## WORK INSTRUCTIONS
**A.** In the forwarded article about the Washington protests and media coverage, which magazine's only opinion piece on the Seattle protests was written by Fareed Zakaria?
**B.** Reproduce the passage of the forwarded article about the Washington protests and media coverage between "----- Original Message" and "Media Spin (fwd)", inclusive.

* START SOURCE EXCERPT *

----- Original Message -----
From: Neil Tangri <[EMAIL PROTECTED]>
To: <[EMAIL PROTECTED]>
Sent: Thursday, April 13, 2000 3:08 PM
Subject: (50 Years) D.C. Protests Bucking Media Spin (fwd)


> PROTESTS IN WASHINGTON CLASH WITH MEDIA SPIN
>
> By Norman Solomon   /   Creators Syndicate
>
>
> Converging on the nation's capital this weekend, thousands of
> protesters hope to do more than simply disrupt high-level meetings of the
> World Bank and the International Monetary Fund on Sunday and Monday.
> Demonstrators are eager to help build a movement that can prevail over
> those powerful institutions. But America's mainstream news outlets are
> ill-positioned to shed much light on the underlying issues.
>
> The standard media lexicon is filled with buzzwords that snap
> together as neatly as Leggo plastic blocks. Terms like "economic reform,"
> "free markets" and "eliminating trade barriers" appear with such frequency
> and assurance that they seem to be noting the only rational economic path
> for less-developed countries. In reporting on the World Bank and the IMF,
> as well as the kindred World Trade Organization, familiar media jargon has
> long depicted the wisdom of their "reform" edicts as a no-brainer.
>
> What's implicit in a lot of news coverage often becomes explicit
> in punditry. For example, when the nation's two biggest news weeklies
> reported on the demonstrations against the WTO in Seattle a few months
> ago, the magazines only published fervent pro-WTO commentaries to put it
> all in perspective. Newsweek's sole opinion piece on the subject came from
> Fareed Zakaria, managing editor of Foreign Affairs, who decried "a
> disparate and motley crew of protesters" while bemoaning "the carnival
> tactics of a small but effective minority."
>
> Meanwhile, both of Time's commentaries lauded the WTO and
> belittled the protesters. Under the headline "Return of the Luddites,"
> Charles Krauthammer mocked what he called the "kooky crowd" protesting in
> Seattle -- "one-world paranoids"; "apolitical Luddites, who refuse to
> accept that growth, prosperity and upward living standards always entail
> some dislocation"; and "the leftover left." Krauthammer's essay was
> typeset around a photo of union activists protesting the WTO. The caption
> repeated one of his epithets: "Kooky Crowd."

* END SOURCE EXCERPT *
* START DATASET EXCERPTS *

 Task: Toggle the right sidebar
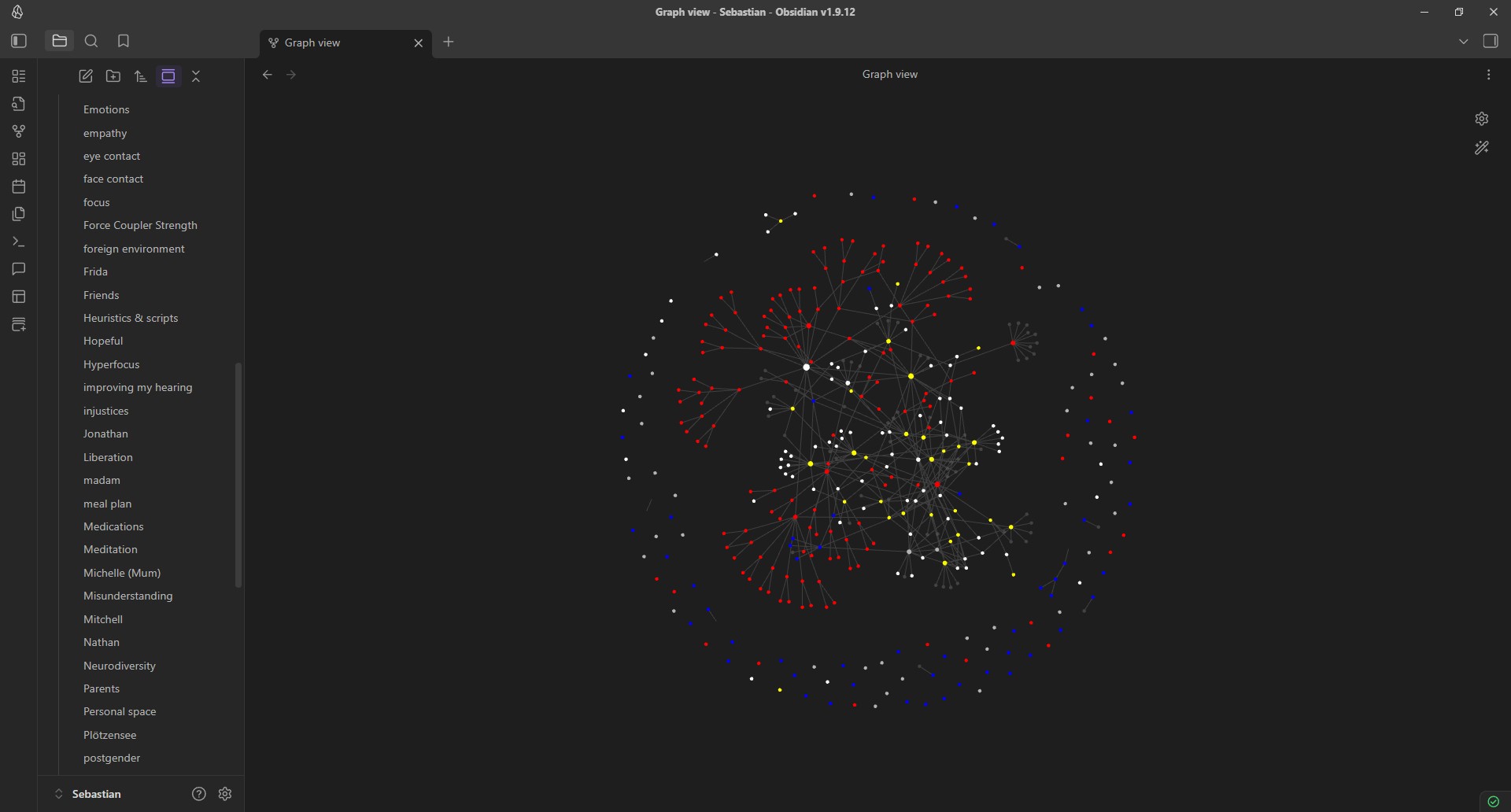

* END DATASET EXCERPTS *
* START DATASET EXCERPTS *

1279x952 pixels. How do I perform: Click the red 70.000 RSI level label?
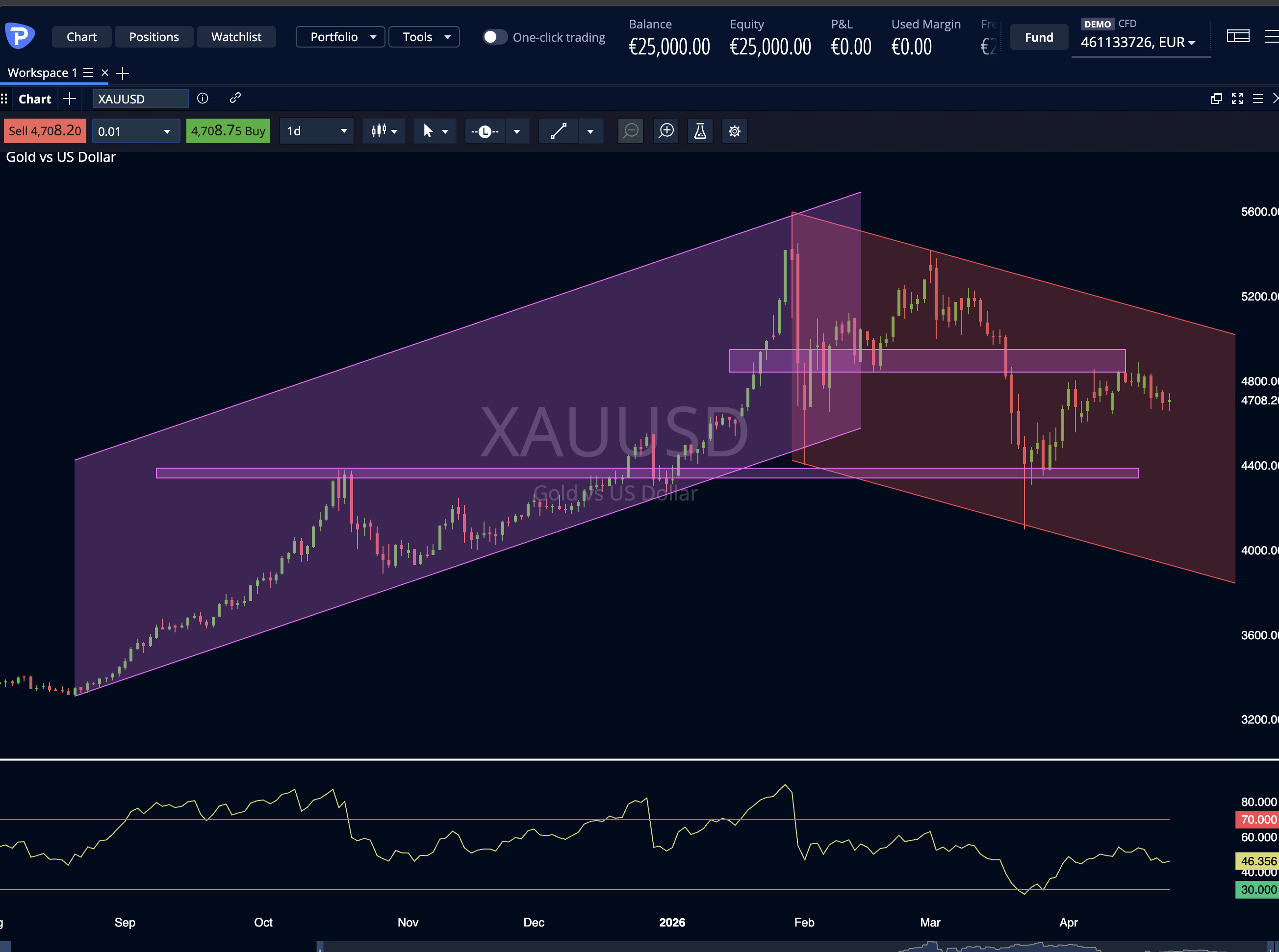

* END DATASET EXCERPTS *
* START DATASET EXCERPTS *

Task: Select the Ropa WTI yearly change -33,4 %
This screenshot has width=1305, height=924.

* END DATASET EXCERPTS *

## EXERCISE ANSWERS
**A.** Newsweek

**B.**
----- Original Message -----
From: Neil Tangri <[EMAIL PROTECTED]>
To: <[EMAIL PROTECTED]>
Sent: Thursday, April 13, 2000 3:08 PM
Subject: (50 Years) D.C. Protests Bucking Media Spin (fwd)